Now as I said, it's taking chunks out of
different regions of the dance
and sticking them together in a different
order.
This is something that happens in lots of
different kinds of music.
It's also been done in dance by a modern
choreographer named Merce Cunningham,
who would chunk up a dance into phrases
and throw the I Ching to determine the order
in which the dancers
would execute those phrases.
And the dancers, and the critics and the
audiences,
all hated it because there are potentially
abrupt transitions at the chunk boundaries.
Those abrupt transitions arise because
the two moves on either side of
those chunk boundaries, may be very very
far apart in - kind of - body space.
You can really see that in this animation...
This is again the original, before the
chaotic variation,
of a short ballet adagio composed by a
colleague of mine...
Now, what does it look like if we generate
a chaotic variation on that?
You can see the smooth movement on the
- ouch... ouch... ouch -
so you can really see the transitions here.
This set us off on a primrose path,
because I wanted to interpolate,
that is to smooth those gaps.
Not just in a way that was faithful to the
tendons and muscles in the body,
but also that was faithful to the style
of the movement genre.
So what we did, was we took a corpus,
a whole bunch of examples of a
certain kind of dance,
and we looked a the individual joints in
the body
so like the wrist, and the elbow,
and the knee,
and we built a directed graph to capture
how each of those joints moved.
Once you do that, you look at the graph
for say the right shoulder
and you look for the shoulder position
in the initial state
and then you look at that same graph
and you look for the shoulder position in the final state.

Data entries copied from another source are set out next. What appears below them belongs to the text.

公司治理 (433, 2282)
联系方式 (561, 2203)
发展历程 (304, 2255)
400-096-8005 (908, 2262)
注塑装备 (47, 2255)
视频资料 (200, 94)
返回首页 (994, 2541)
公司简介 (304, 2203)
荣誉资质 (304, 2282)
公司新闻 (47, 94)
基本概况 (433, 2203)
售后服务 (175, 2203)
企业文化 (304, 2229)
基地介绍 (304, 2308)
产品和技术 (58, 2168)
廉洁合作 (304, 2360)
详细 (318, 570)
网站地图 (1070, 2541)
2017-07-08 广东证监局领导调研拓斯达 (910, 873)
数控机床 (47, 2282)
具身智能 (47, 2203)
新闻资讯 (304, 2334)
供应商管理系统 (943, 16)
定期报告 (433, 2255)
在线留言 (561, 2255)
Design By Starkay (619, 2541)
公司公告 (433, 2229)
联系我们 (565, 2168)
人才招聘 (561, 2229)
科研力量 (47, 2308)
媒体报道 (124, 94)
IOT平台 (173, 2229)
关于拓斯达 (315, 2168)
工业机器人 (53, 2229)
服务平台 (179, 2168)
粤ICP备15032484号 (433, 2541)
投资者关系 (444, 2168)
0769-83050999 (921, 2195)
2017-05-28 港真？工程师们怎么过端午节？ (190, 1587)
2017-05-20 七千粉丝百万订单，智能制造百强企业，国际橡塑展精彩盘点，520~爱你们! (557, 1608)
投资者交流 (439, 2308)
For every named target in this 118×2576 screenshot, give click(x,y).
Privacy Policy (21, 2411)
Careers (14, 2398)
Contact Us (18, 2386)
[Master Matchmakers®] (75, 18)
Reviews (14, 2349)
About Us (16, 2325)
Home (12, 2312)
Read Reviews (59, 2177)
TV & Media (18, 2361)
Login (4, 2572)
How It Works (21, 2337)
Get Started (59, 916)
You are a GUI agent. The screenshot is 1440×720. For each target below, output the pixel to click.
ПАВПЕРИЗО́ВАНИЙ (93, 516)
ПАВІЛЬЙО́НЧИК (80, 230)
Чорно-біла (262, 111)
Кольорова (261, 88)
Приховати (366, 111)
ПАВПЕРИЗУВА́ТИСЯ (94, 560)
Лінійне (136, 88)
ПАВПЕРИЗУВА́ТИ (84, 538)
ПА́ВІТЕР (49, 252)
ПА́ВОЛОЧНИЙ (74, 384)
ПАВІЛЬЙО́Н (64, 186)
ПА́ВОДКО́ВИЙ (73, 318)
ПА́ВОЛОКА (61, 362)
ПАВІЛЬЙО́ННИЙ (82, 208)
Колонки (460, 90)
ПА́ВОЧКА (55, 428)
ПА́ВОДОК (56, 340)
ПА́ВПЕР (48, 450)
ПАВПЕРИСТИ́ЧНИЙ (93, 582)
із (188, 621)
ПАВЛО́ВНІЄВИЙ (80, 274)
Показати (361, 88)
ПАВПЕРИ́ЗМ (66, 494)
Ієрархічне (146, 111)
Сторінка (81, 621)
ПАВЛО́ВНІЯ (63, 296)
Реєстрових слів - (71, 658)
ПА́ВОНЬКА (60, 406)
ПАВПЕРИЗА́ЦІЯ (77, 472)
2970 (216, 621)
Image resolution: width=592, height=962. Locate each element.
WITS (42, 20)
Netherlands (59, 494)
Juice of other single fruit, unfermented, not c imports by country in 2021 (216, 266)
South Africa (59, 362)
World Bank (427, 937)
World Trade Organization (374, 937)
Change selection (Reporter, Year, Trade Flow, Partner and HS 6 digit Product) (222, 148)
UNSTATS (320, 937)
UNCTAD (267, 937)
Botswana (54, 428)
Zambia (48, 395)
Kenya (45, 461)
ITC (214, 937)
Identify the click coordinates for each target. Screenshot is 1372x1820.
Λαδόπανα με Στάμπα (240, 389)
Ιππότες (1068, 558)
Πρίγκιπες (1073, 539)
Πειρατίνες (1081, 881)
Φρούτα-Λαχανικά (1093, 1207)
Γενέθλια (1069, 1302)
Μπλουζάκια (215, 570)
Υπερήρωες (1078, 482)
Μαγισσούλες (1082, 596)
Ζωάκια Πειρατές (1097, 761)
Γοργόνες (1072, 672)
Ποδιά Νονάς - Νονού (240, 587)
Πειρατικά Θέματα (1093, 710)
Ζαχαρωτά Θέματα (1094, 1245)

So getting the shoulder from here to here
can be accomplished simply by looking
for something like the shortest path
through that graph.
Now it gets a little bit more complicated
than that
because you actually have 44 joints
in your body
and you have to do that in parallel
and they all have to be the same path length
because otherwise all the different joints
in the body will depart from the initial
condition at the right time,
but they will all arrive at the final
condition at different times,
and that doesn't look good.
The other thing that made this hard is the
graphs really are
a lot more complicated than that one
I just showed you.
So here is an interpolation task that we
gave this programme.
Get me from here to here in a manner that
is consistent with the observed
movement patterns in a corpus of ballet.
Here is what the programme produced...
So computer-generated dance,
using machine learning techniques
on a ballet corpus.
This work didn't just suck me down the
primrose path of machine learning,
it also got me working with dancers.
And that has culminated in a piece that
has been performed in a number of cities.